Your objective —
Output the whole listing again, exactly as it reads.

BEGIN Dataset content

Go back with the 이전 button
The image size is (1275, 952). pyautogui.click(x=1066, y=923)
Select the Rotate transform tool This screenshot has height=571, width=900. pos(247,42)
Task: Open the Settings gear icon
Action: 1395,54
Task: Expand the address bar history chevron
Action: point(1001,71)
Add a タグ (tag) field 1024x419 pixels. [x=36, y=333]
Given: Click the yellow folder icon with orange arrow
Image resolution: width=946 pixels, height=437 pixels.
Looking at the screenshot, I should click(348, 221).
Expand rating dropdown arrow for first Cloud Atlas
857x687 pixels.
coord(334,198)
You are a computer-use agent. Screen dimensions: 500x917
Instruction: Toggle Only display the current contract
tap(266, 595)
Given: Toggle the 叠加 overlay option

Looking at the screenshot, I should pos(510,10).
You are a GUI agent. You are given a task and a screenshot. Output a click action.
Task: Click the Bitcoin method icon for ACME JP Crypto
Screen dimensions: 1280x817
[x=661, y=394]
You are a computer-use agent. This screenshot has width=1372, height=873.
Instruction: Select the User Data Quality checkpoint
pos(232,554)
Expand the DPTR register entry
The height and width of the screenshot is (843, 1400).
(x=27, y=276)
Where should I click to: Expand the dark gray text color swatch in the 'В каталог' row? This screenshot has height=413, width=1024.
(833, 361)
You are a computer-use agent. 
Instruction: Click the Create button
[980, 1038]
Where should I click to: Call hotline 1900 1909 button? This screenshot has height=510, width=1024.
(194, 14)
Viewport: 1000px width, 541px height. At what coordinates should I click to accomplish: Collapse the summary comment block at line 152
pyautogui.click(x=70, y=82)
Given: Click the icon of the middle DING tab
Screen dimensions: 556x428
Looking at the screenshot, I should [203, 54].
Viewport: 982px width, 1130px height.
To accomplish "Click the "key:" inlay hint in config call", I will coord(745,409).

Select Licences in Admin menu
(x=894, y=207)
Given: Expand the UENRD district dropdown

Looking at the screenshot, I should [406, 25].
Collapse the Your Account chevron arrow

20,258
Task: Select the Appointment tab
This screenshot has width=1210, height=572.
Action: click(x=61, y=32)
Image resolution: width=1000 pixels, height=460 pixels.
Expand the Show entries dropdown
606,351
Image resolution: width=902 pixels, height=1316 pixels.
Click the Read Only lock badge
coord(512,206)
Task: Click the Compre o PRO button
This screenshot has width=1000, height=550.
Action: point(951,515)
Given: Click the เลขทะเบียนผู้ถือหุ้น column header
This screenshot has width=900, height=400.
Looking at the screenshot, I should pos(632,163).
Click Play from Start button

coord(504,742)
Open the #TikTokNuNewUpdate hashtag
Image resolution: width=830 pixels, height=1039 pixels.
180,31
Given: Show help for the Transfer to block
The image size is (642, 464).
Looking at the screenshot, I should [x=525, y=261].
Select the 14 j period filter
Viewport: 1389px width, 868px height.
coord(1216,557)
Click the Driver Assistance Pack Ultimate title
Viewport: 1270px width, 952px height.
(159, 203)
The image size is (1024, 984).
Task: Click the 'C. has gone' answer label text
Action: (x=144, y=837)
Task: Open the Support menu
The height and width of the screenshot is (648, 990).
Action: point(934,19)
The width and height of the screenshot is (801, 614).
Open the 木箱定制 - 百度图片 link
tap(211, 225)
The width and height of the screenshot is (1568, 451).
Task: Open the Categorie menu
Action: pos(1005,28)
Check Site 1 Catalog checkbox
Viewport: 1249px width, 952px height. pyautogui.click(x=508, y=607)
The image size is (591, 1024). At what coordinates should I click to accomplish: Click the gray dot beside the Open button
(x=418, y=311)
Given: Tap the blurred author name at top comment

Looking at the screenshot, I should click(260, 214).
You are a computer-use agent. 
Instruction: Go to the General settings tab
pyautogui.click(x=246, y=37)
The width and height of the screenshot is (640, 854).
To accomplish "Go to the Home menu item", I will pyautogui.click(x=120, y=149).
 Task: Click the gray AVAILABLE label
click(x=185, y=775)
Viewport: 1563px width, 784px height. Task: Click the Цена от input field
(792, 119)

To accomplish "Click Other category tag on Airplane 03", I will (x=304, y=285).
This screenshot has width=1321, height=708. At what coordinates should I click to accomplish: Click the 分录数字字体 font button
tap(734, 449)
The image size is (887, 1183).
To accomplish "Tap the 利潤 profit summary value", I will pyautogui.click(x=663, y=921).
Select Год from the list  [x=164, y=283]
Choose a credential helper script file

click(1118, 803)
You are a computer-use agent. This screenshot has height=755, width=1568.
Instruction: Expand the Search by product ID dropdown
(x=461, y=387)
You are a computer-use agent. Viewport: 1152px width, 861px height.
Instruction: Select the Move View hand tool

END Dataset content

Exercise result —
Go back with the 이전 button
The image size is (1275, 952). pyautogui.click(x=1066, y=923)
Select the Rotate transform tool This screenshot has height=571, width=900. pos(247,42)
Task: Open the Settings gear icon
Action: 1395,54
Task: Expand the address bar history chevron
Action: point(1001,71)
Add a タグ (tag) field 1024x419 pixels. [x=36, y=333]
Given: Click the yellow folder icon with orange arrow
Image resolution: width=946 pixels, height=437 pixels.
Looking at the screenshot, I should click(348, 221).
Expand rating dropdown arrow for first Cloud Atlas
857x687 pixels.
coord(334,198)
You are a computer-use agent. Screen dimensions: 500x917
Instruction: Toggle Only display the current contract
tap(266, 595)
Given: Toggle the 叠加 overlay option

Looking at the screenshot, I should pos(510,10).
You are a GUI agent. You are given a task and a screenshot. Output a click action.
Task: Click the Bitcoin method icon for ACME JP Crypto
Screen dimensions: 1280x817
[x=661, y=394]
You are a computer-use agent. This screenshot has width=1372, height=873.
Instruction: Select the User Data Quality checkpoint
pos(232,554)
Expand the DPTR register entry
The height and width of the screenshot is (843, 1400).
(x=27, y=276)
Where should I click to: Expand the dark gray text color swatch in the 'В каталог' row? This screenshot has height=413, width=1024.
(833, 361)
You are a computer-use agent. 
Instruction: Click the Create button
[980, 1038]
Where should I click to: Call hotline 1900 1909 button? This screenshot has height=510, width=1024.
(194, 14)
Viewport: 1000px width, 541px height. At what coordinates should I click to accomplish: Collapse the summary comment block at line 152
pyautogui.click(x=70, y=82)
Given: Click the icon of the middle DING tab
Screen dimensions: 556x428
Looking at the screenshot, I should [203, 54].
Viewport: 982px width, 1130px height.
To accomplish "Click the "key:" inlay hint in config call", I will coord(745,409).

Select Licences in Admin menu
(x=894, y=207)
Given: Expand the UENRD district dropdown

Looking at the screenshot, I should [406, 25].
Collapse the Your Account chevron arrow

20,258
Task: Select the Appointment tab
This screenshot has width=1210, height=572.
Action: click(x=61, y=32)
Image resolution: width=1000 pixels, height=460 pixels.
Expand the Show entries dropdown
606,351
Image resolution: width=902 pixels, height=1316 pixels.
Click the Read Only lock badge
coord(512,206)
Task: Click the Compre o PRO button
This screenshot has width=1000, height=550.
Action: point(951,515)
Given: Click the เลขทะเบียนผู้ถือหุ้น column header
This screenshot has width=900, height=400.
Looking at the screenshot, I should pos(632,163).
Click Play from Start button

coord(504,742)
Open the #TikTokNuNewUpdate hashtag
Image resolution: width=830 pixels, height=1039 pixels.
180,31
Given: Show help for the Transfer to block
The image size is (642, 464).
Looking at the screenshot, I should [x=525, y=261].
Select the 14 j period filter
Viewport: 1389px width, 868px height.
coord(1216,557)
Click the Driver Assistance Pack Ultimate title
Viewport: 1270px width, 952px height.
(159, 203)
The image size is (1024, 984).
Task: Click the 'C. has gone' answer label text
Action: (x=144, y=837)
Task: Open the Support menu
The height and width of the screenshot is (648, 990).
Action: point(934,19)
The width and height of the screenshot is (801, 614).
Open the 木箱定制 - 百度图片 link
tap(211, 225)
The width and height of the screenshot is (1568, 451).
Task: Open the Categorie menu
Action: pos(1005,28)
Check Site 1 Catalog checkbox
Viewport: 1249px width, 952px height. pyautogui.click(x=508, y=607)
The image size is (591, 1024). At what coordinates should I click to accomplish: Click the gray dot beside the Open button
(x=418, y=311)
Given: Tap the blurred author name at top comment

Looking at the screenshot, I should click(260, 214).
You are a computer-use agent. 
Instruction: Go to the General settings tab
pyautogui.click(x=246, y=37)
The width and height of the screenshot is (640, 854).
To accomplish "Go to the Home menu item", I will pyautogui.click(x=120, y=149).
 Task: Click the gray AVAILABLE label
click(x=185, y=775)
Viewport: 1563px width, 784px height. Task: Click the Цена от input field
(792, 119)

To accomplish "Click Other category tag on Airplane 03", I will (x=304, y=285).
This screenshot has width=1321, height=708. At what coordinates should I click to accomplish: Click the 分录数字字体 font button
tap(734, 449)
The image size is (887, 1183).
To accomplish "Tap the 利潤 profit summary value", I will pyautogui.click(x=663, y=921).
Select Год from the list  [x=164, y=283]
Choose a credential helper script file

click(1118, 803)
You are a computer-use agent. This screenshot has height=755, width=1568.
Instruction: Expand the Search by product ID dropdown
(x=461, y=387)
You are a computer-use agent. Viewport: 1152px width, 861px height.
Instruction: Select the Move View hand tool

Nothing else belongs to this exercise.